EXERCISE TASK -> Copy out every line of the items below that contains the string "height", matching case exactly.
---- INPUT RECORDS
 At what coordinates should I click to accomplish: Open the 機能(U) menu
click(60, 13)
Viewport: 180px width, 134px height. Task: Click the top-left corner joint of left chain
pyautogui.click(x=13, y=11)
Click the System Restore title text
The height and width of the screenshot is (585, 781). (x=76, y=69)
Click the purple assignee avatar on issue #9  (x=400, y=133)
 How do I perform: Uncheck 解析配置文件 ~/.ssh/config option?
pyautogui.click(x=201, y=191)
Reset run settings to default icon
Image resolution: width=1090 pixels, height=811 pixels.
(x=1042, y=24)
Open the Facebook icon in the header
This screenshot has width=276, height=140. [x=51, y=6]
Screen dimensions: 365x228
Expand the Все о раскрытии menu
--------
---- INPUT RECORDS
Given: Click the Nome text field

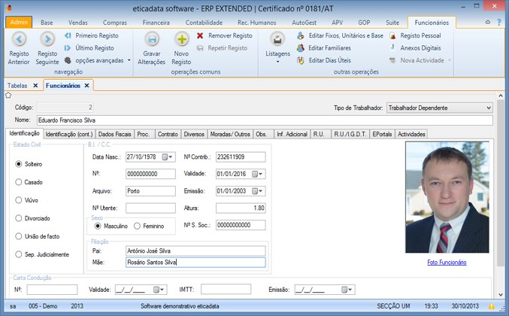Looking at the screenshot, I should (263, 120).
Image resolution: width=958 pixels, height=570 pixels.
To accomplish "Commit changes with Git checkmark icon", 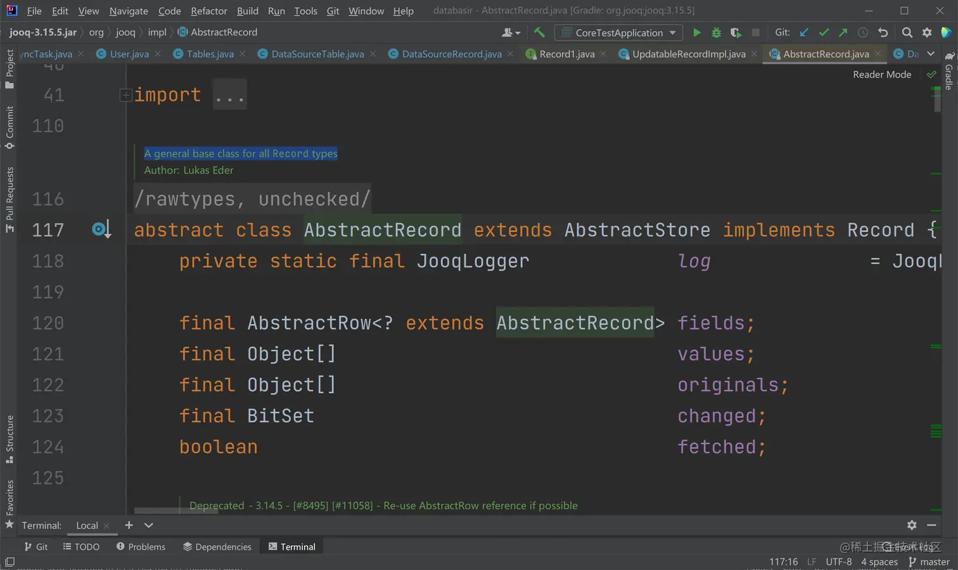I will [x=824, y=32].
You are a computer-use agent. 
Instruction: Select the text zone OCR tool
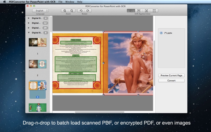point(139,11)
--------
REPLY ->
Viewport: 180px width, 134px height. Task: Click the top-left corner joint of left chain
The height and width of the screenshot is (585, 781). (x=76, y=69)
Image resolution: width=1090 pixels, height=811 pixels.
This screenshot has width=276, height=140. [x=51, y=6]
Image resolution: width=958 pixels, height=570 pixels.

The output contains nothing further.